The admin site provides statistics on blog performance and allows you to manage content, including deleting blogs as needed.
Easily generate news-based blog posts by entering a topic on the admin panel. The system scrapes the latest news, summarizes key points, and presents sample blog drafts, ready for selection and publishing.
All generated blogs are automatically posted to a Blogspot domain with built-in Search Engine Optimization (SEO) strategies, ensuring increased visibility and audience reach.
Each blog is categorized by geographic relevance, allowing users to explore news from specific regions or countries, making it easier to follow localized trends.
- Input a Topic: Enter a news topic on the admin dashboard.
- Automated Scraping & Summarization: The system fetches relevant news from trusted sources and summarizes the content using AI.
- Content Curation: Review and select the best-generated blogs.
- Auto-Publishing: Approved posts are published on Blogger.com with SEO optimization.
- Categorization: Blogs are tagged with relevant geographical information for easy navigation.
The program can be accessed either through the admin website url or by running it locally. Here is how to run the admin dashboard locally:
Create a file client_secrets.json
that contains your credentials for google blogspot.
Then, make sure you are in the root folder and run:
$ pip install -r requirements.txt
$ streamlit run home.py
All published files can be viewed at https://flipr2025.blogspot.com/ .
The admin site can be viewed at http://54.145.35.27:8501 .
NOTE: In case of refresh token error, please run the authorize_credentials.py from the auth_blogger.py module since google API tokens expire after a certain time.
- BeautifulSoup: Web scraping to extract news from various sources
- Streamlit: Admin dashboard for managing blog generation
- Blogger API: Content management and automated publishing
- AWS: Hosting and deployment of the admin platform
- DeepSeek-R1: The open source LLM model is hosted on the AWS infrastructure.
- PostgreSQL: Database management system for storing data. This acts as a cache for the topics we have already been scraped and summarized.
The blog site containts multiple blogs published via the admin site. Each blog contains labels indicating which geographical subregion they belong to.
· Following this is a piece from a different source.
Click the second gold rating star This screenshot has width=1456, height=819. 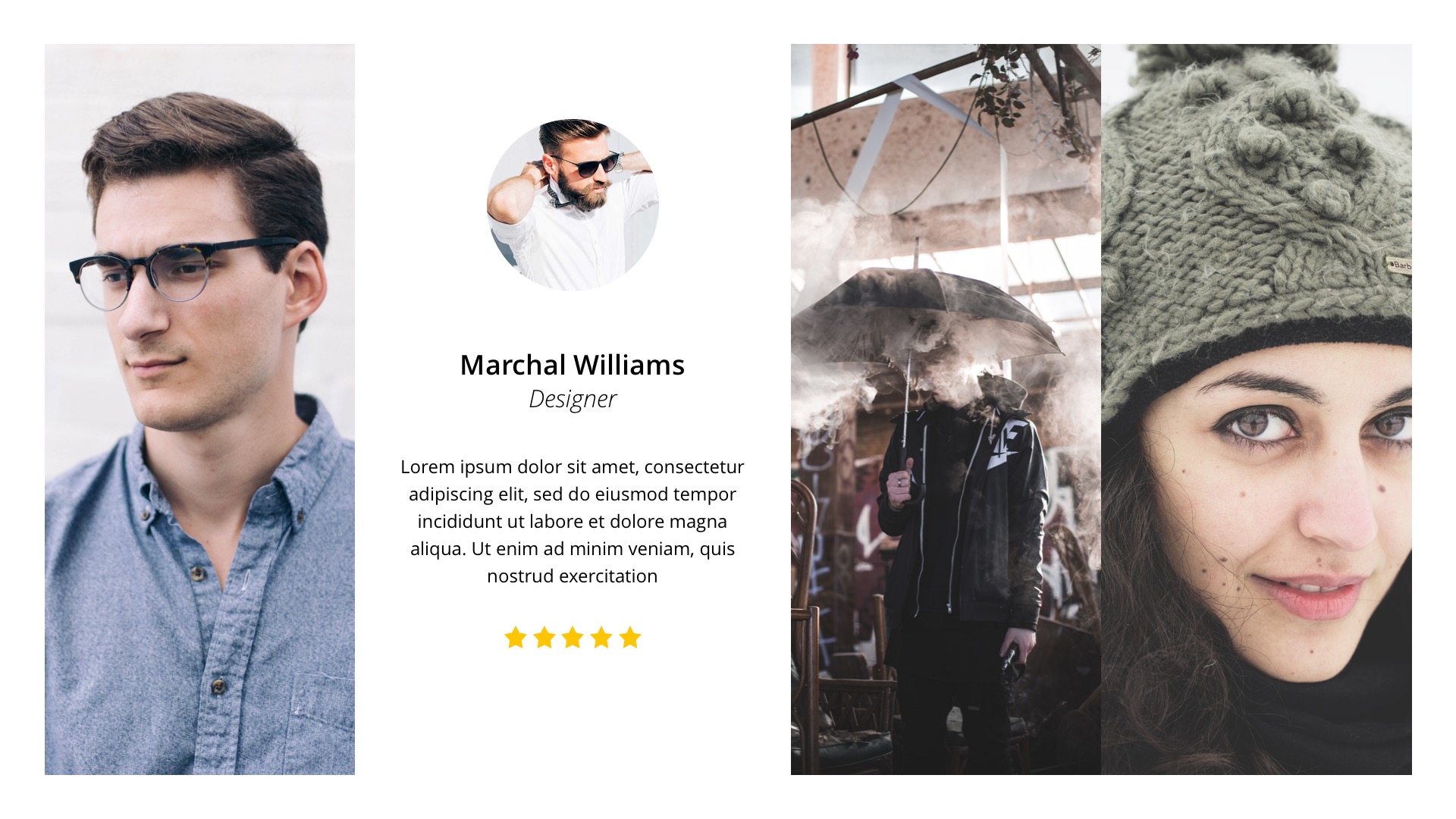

The admin site has 2 main features.
- Creating and Posting Blogs: You can enter a topic in the given field. Web scraping is done followed by LLM inference to create new blogs. These can be viewed category-wise and posted to the blog on the click of a button.
- Overview of Existing Blogs : The live-posts page shows all the blogs that have been posted till now. You have the option of deleting any blog from here and it also has a link to the blog post.